While I’ve spent plenty of time down here studying public health and the medical system, until now I’ve spent relatively little time seeing the actual provision of health care in Mexico, and never in an academic setting like I am currently.  It’s been an interesting experience so far.  The hospital where I’m spending my time is a mid-sized private hospital, with essentially the same technology and capabilities as any well equipped community hospital in the US.  There is a cath lab, CT, MR, electronic charting, doctors in all major specialties, an ICU and step-down unit, a number of operating rooms, and a helipad for critical transports.  The doctors who give lectures are some of the best teachers I’ve seen anywhere.  I’ve been impressed with the knowledge base of the students I’m working with, most of whom have only just begun inpatient rotations (although it’s hard to compare directly to US students in the same situation as the medical education system is quite different).

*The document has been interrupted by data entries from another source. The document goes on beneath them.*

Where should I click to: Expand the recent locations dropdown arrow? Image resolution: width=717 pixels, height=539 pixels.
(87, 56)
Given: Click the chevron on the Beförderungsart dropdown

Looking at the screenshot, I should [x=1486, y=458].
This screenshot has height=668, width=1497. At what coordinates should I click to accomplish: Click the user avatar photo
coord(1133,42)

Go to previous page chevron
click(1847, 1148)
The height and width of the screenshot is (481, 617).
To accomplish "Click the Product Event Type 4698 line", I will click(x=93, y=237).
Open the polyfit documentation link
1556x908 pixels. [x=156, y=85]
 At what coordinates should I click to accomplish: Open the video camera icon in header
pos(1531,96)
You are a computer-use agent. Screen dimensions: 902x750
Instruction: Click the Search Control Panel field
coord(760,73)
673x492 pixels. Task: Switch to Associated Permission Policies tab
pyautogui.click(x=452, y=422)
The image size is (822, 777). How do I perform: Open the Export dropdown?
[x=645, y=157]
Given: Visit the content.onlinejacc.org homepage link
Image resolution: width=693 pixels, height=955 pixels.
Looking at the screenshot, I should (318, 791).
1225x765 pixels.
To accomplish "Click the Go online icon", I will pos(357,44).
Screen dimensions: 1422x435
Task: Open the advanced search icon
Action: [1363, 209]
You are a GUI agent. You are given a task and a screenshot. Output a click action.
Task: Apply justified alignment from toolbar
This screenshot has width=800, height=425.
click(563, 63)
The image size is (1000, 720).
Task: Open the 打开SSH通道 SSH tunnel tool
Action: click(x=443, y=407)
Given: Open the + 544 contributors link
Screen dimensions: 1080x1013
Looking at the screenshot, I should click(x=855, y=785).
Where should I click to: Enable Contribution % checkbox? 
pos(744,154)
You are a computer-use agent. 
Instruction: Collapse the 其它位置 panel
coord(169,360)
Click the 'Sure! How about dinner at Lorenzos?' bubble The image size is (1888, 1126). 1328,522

On the other hand, while the didactic teaching is excellent, the experiential learning—at least as far as I’ve seen—seems lacking, at least compared to what I’ve come to expect in the US.  As the patients are all private, outside doctors come in, round on their patients, and make all treatment decisions.  The role of students is essentially limited to seeing 8-10 assigned patients on their own, writing basic progress notes, and instead of formulating any sort of diagnostic/treatment plan write “treatment as indicated by the patient’s doctor”.  The only feedback they seem to receive is a chiding on not working quickly enough or disapproval of their physical exam notation.  The actual process of medical decision making is left out all together, except for a pair of mornings a week when the physician in charge of education discusses an admission from the previous night’s call (which while admittedly excellent does’t seem like an adequate replacement for actual daily teaching rounds).  What’s more, the case mix seems to be more determined by the patients’ ability to pay than any real medical need—not exactly a case mix with high educational value.  Probably 75% of the patients I’ve seen in the hospital would never have been admitted to the hospital, much less kept several days.  Without exaggeration I’d say half of the patients I’ve seen have been admitted for minor bumps and bruises following car accidents of one type or another–the sort of thing patients might not even come to the hospital for in the US.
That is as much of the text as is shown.